The Second Empire Of John Malone

He's Mr. Cable TV. Trained as an electrical engineer, John C. Malone turned empire builder 19 years ago, when he took over a tiny Denver cable operator. Today, Tele-Communications Inc. (TCI) is a $4 billion-a-year behemoth serving nearly 10 million customers in 49 states.

TCI's chief executive is hungry for more. Now that most of the country is wired for cable, Malone has set his sights on programming. In March, 1991, TCI spun off its programming subsidiary, Liberty Media Corp. Since then, Liberty's stakes in some of the best-known cable channels have turned the company into a Wall Street favorite--and added considerably to Malone's already impressive wealth.

LEAPING STOCK. Malone, who is also Liberty's chairman, has been on a buying binge since early December. First, he made Liberty the major player in the $2 billion-a-year home-shopping industry. On Dec. 7, it paid $150 million for voting control of Home Shopping Network Inc. (HSN). Then, Malone joined forces with former Fox Inc. Chairman Barry Diller and cable operator Comcast Corp. to take control of HSN rival QVC Network Inc. The deal, which would enable Liberty to expand into such state-of-the-art programming as interactive games, is now under federal antitrust review.

In January, Malone started focusing his attention on sports. Liberty's Prime Network, a loose affiliation of regional sports stations, has made plans to combine with SportsChannel to create a nationwide network serving 41 million households. Although not yet large enough to challenge ESPN's 62 million households, Prime will be able to string together its regional coverage to sell lucrative national ads. Not bad, considering Prime Network's estimated 1992 revenues of a mere $150 million.

Wall Street certainly has noticed, pushing Liberty's stock up to about 28. That's a twelvefold increase in only 22 months--after adjusting for a recapitalization and a four-for-one split (chart). No one is happier with the stock's performance than Malone himself. He owns 22% of the company's common stock. In the past year alone, his block of 13.2 million shares has posted a $264 million gain.

Although perfectly legal, Malone's method of amassing his Liberty stake was unorthodox. According to Securities & Exchange Commission filings, Malone obtained more than half his holdings through options granted in lieu of a chairman's salary. His initial contract with Liberty entitled him to exercise only 20% of the options a year. But the company's board waived that requirement and allowed him to buy all his shares in one fell swoop. To finance the $25.6 million purchase, Malone sold his personal stake in QVC to Liberty for $100,000 and gave the company a $25.5 million personal note. He later paid off part of the note by giving Liberty some of his TCI stock.

NO COMPLAINTS. Malone, who declined to be interviewed for this story, may be enriching himself, but his investors aren't complaining. "I sure don't mind being in partnership with the smartest man in cable, especially if he has his own money on the line," says William Nygren, research director of money manager Harris Associates in Chicago, which owns 14% of Liberty's common.

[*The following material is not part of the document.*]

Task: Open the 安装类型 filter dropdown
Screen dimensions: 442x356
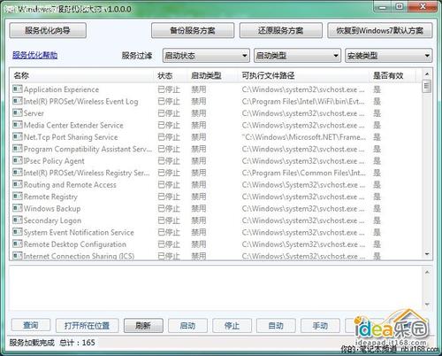Action: click(388, 56)
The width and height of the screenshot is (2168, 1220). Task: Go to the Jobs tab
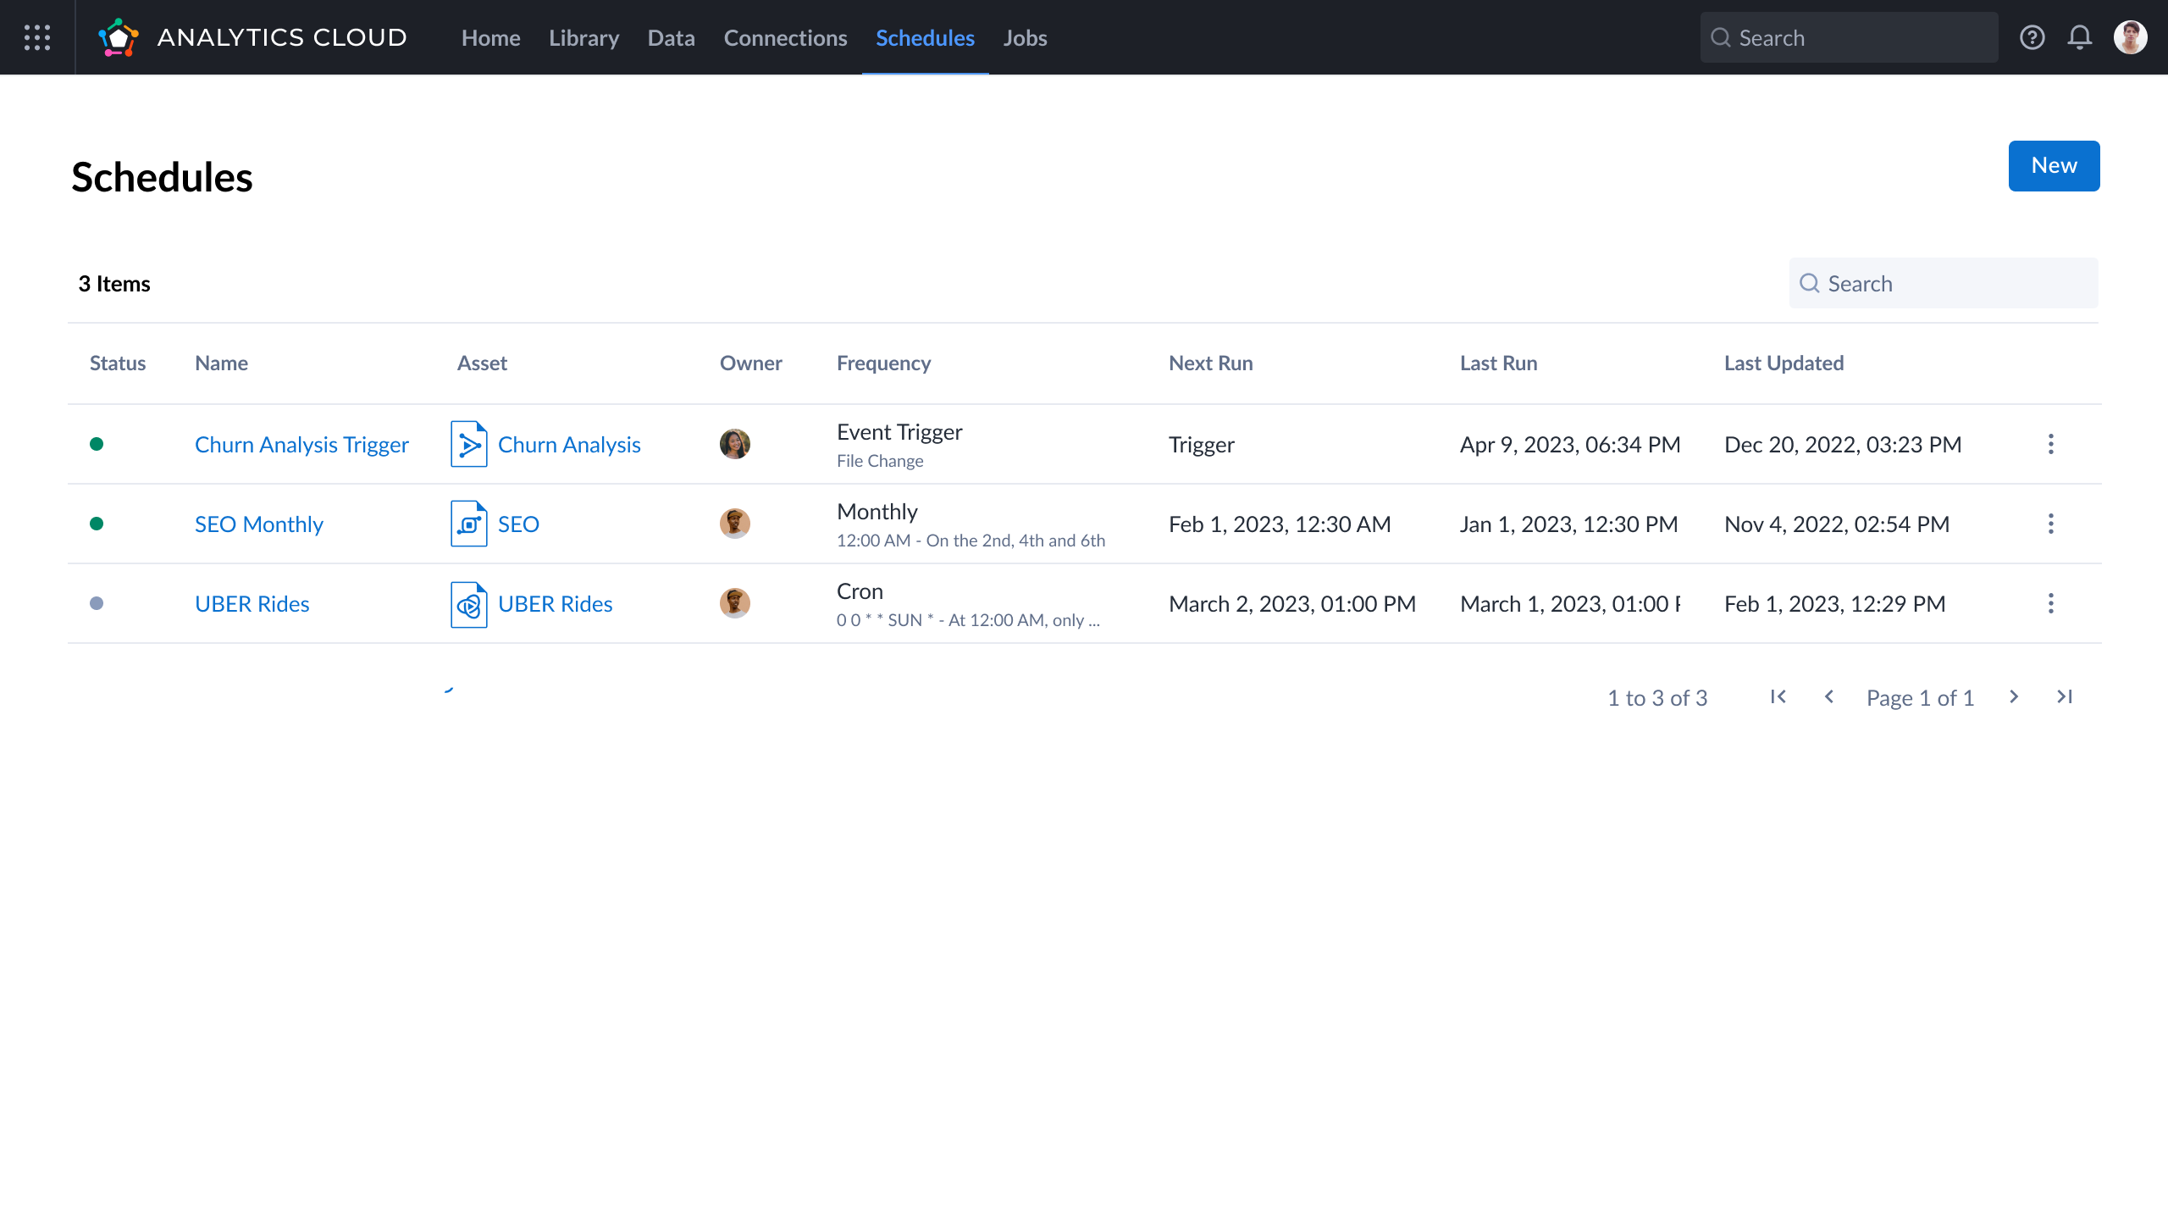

Liberty's portfolio of cable channels is what sparks that enthusiasm. It owns 17% of Black Entertainment Television, along with a 50% stake in American Movie Classics and lesser pieces of The Family Channel and Court TV. The regional sports channels hold cable rights to 15 teams in the National Basketball Assn., 7 in Major League Baseball, and 5 in the National Hockey League. All told, Liberty's assets, which include pieces of 18 small cable systems, are worth about $2.3 billion, figures Donaldson, Lufkin & Jenrette Corp. analyst Dennis H. Leibowitz. That's nearly $37 a share.

The full value of those assets can't be realized unless a market exists for programming. That's where the link to TCI comes in handy. TCI payments account for some 30% of Liberty's $111.2 million in revenues for the first nine months of its current year, according to Liberty's SEC filings. And that will grow by early 1994 if TCI, as planned, expands many of its systems to 500 channels through digital-compression technology.

Liberty intends to grow to fill those channels. It has little debt on its balance sheet: The debt stays on the books of its joint-venture partners, the cable channels. "We have the resources and the mind-set to grow," says Liberty President Peter R. Barton. "We're looking at a lot of things." That should gladden the hearts of Liberty's investors. Especially the biggest Liberty investor of all, Mr. Cable TV.